Existe-t-il, actuellement, des freins technologiques ou économiques au développement de l’UGC dans l’industrie du jeu vidéo ?

Je ne parlerais pas de freins. Au contraire, les outils de création deviennent de plus en plus accessibles, ce qui devrait favoriser le développement de l’UGC. Tout le monde ne peut pas concevoir une arme pouvant s’intégrer à Apex Legends en 10 minutes, bien sûr, mais le pourcentage de créateurs au sein d’une communauté est amené à augmenter. Le frein se situe plutôt au niveau des studios, qui sont souvent attachés à leur direction créative.

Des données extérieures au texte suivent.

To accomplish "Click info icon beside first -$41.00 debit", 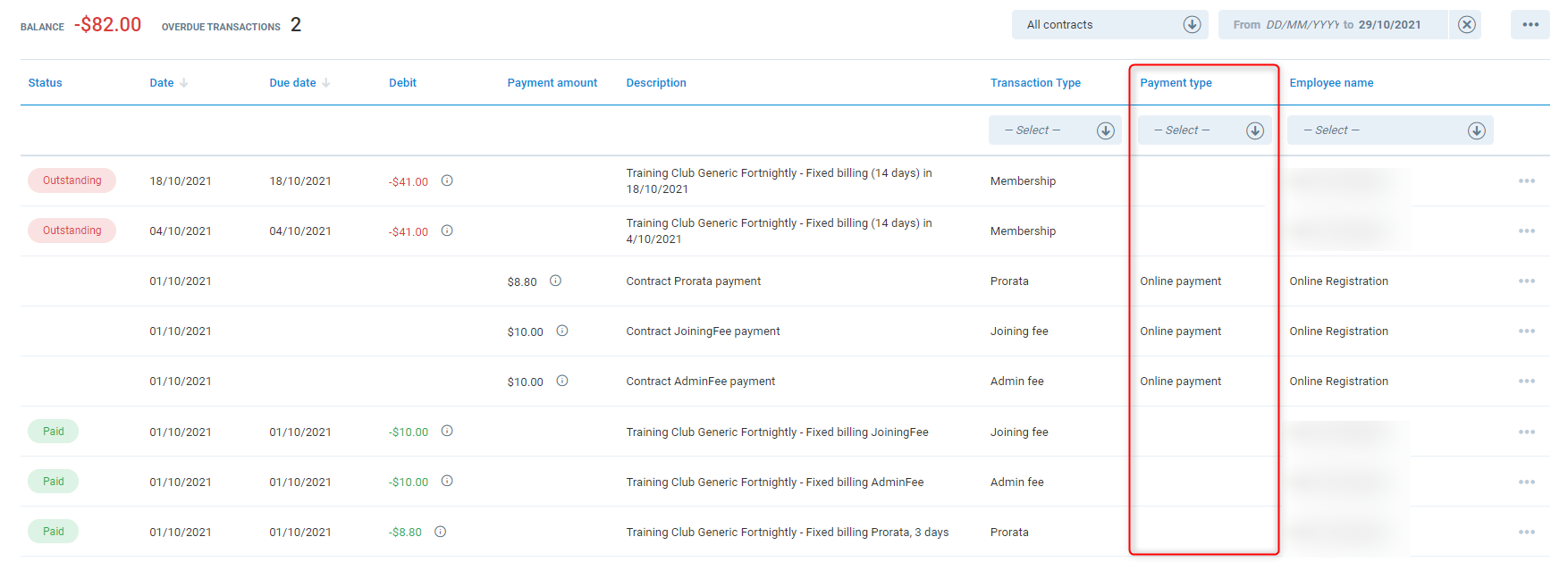I will [x=447, y=180].
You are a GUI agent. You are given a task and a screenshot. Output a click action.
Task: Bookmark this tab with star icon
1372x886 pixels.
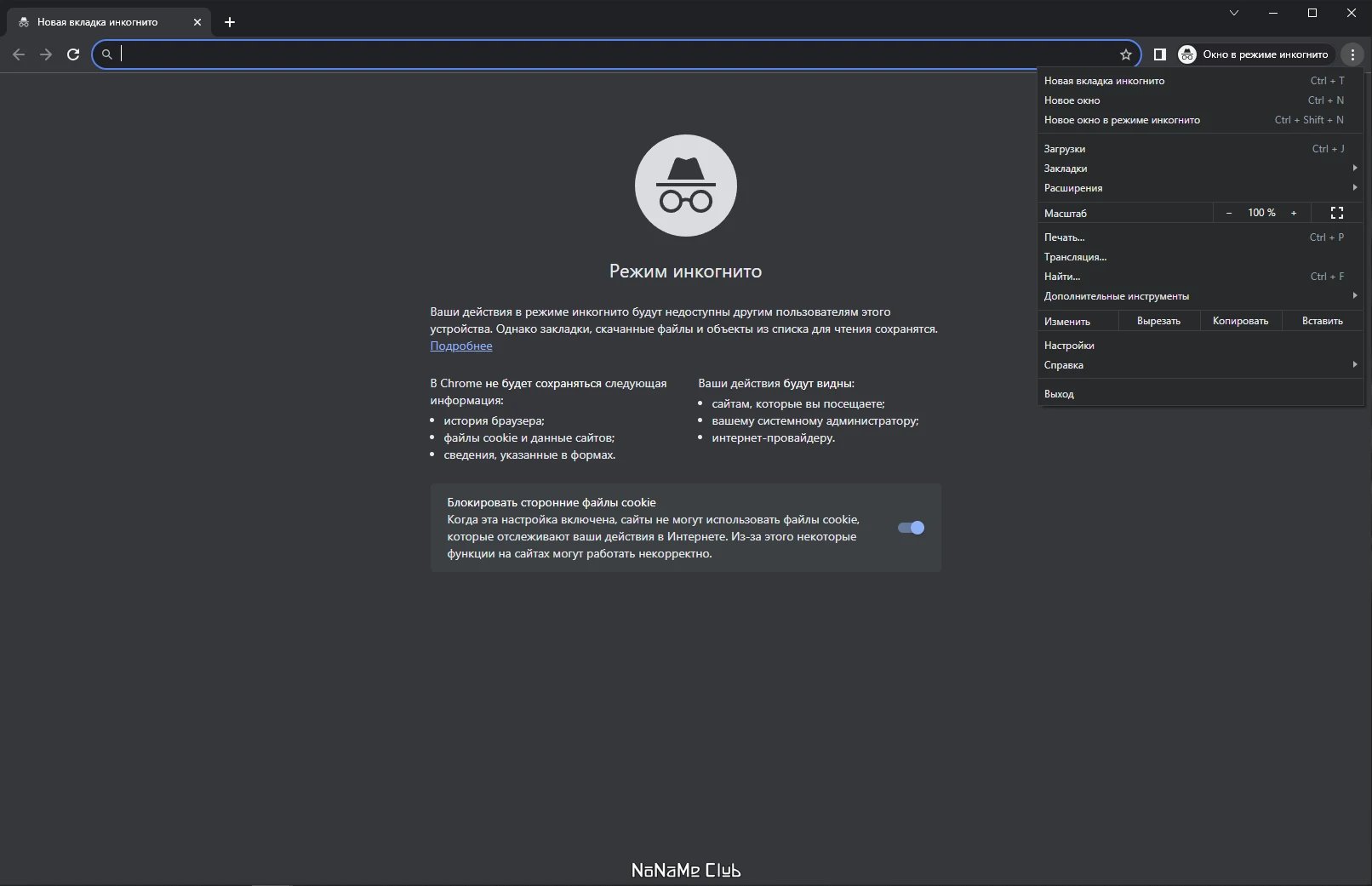coord(1126,54)
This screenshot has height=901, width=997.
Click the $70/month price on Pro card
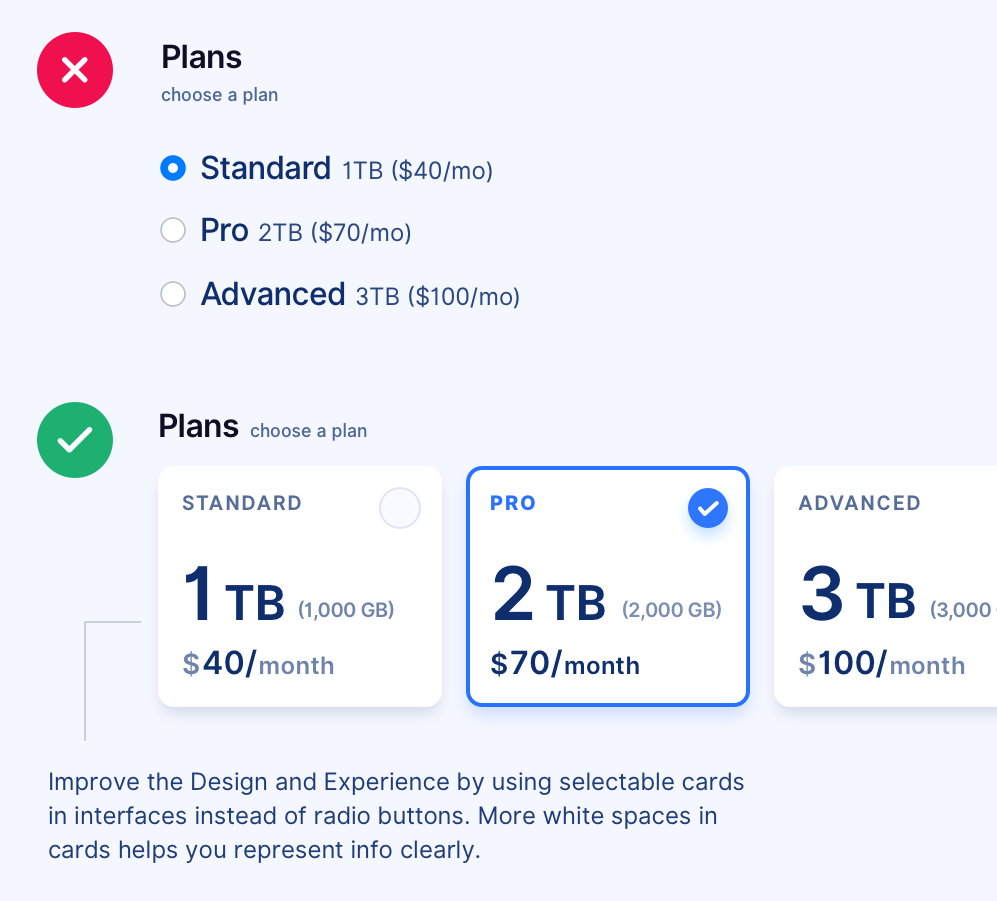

Pour intégrer du contenu créé par les fans, il faut être ouvert à leurs idées et à leurs visions.

Pour quelles raisons les studios de développement ont-ils, selon vous, intérêt à miser sur l’UGC ?

Miser sur l’UGC permet de débloquer de nouvelles sources de monétisation pour les studios, sans utiliser leurs ressources internes, tout en prolongeant la durée de vie du jeu. On le voit avec Skyrim, qui vit depuis plus de dix ans maintenant grâce à sa communauté de modders. Impliquer la communauté dans le développement, potentiellement dès la phase de conception, pourrait aussi permettre de s’assurer que le produit correspond à leurs attentes. Ce qui réduit la probabilité qu’ils soient déçus à la sortie.